Rewrite the material below so that every "Instruction" becomes "Goal", and leave everything else unchanged.

:: Data listing ::
******************************

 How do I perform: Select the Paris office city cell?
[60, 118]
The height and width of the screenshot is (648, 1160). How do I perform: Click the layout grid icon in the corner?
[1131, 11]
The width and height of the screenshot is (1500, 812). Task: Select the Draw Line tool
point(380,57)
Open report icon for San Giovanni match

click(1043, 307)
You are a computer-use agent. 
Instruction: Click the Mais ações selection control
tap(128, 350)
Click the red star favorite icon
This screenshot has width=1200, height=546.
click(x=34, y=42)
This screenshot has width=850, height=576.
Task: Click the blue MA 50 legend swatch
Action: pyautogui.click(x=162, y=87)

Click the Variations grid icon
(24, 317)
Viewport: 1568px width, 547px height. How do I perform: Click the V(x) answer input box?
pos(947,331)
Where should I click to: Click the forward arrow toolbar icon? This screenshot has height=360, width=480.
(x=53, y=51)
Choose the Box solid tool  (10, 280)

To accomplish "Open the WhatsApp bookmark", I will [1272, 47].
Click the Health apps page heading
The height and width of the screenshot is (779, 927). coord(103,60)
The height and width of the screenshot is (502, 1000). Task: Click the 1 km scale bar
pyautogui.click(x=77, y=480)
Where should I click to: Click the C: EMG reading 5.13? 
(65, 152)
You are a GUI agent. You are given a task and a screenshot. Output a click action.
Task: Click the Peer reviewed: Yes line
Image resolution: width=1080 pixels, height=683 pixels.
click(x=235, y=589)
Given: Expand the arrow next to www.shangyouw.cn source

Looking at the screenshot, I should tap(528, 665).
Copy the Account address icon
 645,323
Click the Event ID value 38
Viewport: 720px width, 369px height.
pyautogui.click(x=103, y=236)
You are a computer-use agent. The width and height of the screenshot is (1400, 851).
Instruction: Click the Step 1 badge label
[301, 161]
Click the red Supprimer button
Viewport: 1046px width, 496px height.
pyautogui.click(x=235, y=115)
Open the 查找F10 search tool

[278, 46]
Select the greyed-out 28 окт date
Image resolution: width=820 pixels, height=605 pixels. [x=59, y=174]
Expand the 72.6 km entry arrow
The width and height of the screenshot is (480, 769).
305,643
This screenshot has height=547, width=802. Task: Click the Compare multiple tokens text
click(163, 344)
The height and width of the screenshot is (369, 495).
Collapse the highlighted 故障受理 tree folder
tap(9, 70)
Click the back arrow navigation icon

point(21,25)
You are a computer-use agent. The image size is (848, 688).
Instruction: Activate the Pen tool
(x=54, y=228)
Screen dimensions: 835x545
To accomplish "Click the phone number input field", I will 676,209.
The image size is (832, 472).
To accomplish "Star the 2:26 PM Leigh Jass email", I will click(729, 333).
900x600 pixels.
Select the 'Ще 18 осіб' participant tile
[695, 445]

******************************

:: Answer below ::
 How do I perform: Select the Paris office city cell?
[60, 118]
The height and width of the screenshot is (648, 1160). How do I perform: Click the layout grid icon in the corner?
[1131, 11]
The width and height of the screenshot is (1500, 812). Task: Select the Draw Line tool
point(380,57)
Open report icon for San Giovanni match

click(1043, 307)
You are a computer-use agent. 
Goal: Click the Mais ações selection control
tap(128, 350)
Click the red star favorite icon
This screenshot has width=1200, height=546.
click(x=34, y=42)
This screenshot has width=850, height=576.
Task: Click the blue MA 50 legend swatch
Action: pyautogui.click(x=162, y=87)

Click the Variations grid icon
(24, 317)
Viewport: 1568px width, 547px height. How do I perform: Click the V(x) answer input box?
pos(947,331)
Where should I click to: Click the forward arrow toolbar icon? This screenshot has height=360, width=480.
(x=53, y=51)
Choose the Box solid tool  (10, 280)

To accomplish "Open the WhatsApp bookmark", I will [1272, 47].
Click the Health apps page heading
The height and width of the screenshot is (779, 927). coord(103,60)
The height and width of the screenshot is (502, 1000). Task: Click the 1 km scale bar
pyautogui.click(x=77, y=480)
Where should I click to: Click the C: EMG reading 5.13? 
(65, 152)
You are a GUI agent. You are given a task and a screenshot. Output a click action.
Task: Click the Peer reviewed: Yes line
Image resolution: width=1080 pixels, height=683 pixels.
click(x=235, y=589)
Given: Expand the arrow next to www.shangyouw.cn source

Looking at the screenshot, I should tap(528, 665).
Copy the Account address icon
 645,323
Click the Event ID value 38
Viewport: 720px width, 369px height.
pyautogui.click(x=103, y=236)
You are a computer-use agent. The width and height of the screenshot is (1400, 851).
Goal: Click the Step 1 badge label
[301, 161]
Click the red Supprimer button
Viewport: 1046px width, 496px height.
pyautogui.click(x=235, y=115)
Open the 查找F10 search tool

[278, 46]
Select the greyed-out 28 окт date
Image resolution: width=820 pixels, height=605 pixels. [x=59, y=174]
Expand the 72.6 km entry arrow
The width and height of the screenshot is (480, 769).
305,643
This screenshot has height=547, width=802. Task: Click the Compare multiple tokens text
click(163, 344)
The height and width of the screenshot is (369, 495).
Collapse the highlighted 故障受理 tree folder
tap(9, 70)
Click the back arrow navigation icon

point(21,25)
You are a computer-use agent. The image size is (848, 688).
Goal: Activate the Pen tool
(x=54, y=228)
Screen dimensions: 835x545
To accomplish "Click the phone number input field", I will 676,209.
The image size is (832, 472).
To accomplish "Star the 2:26 PM Leigh Jass email", I will click(729, 333).
900x600 pixels.
Select the 'Ще 18 осіб' participant tile
[695, 445]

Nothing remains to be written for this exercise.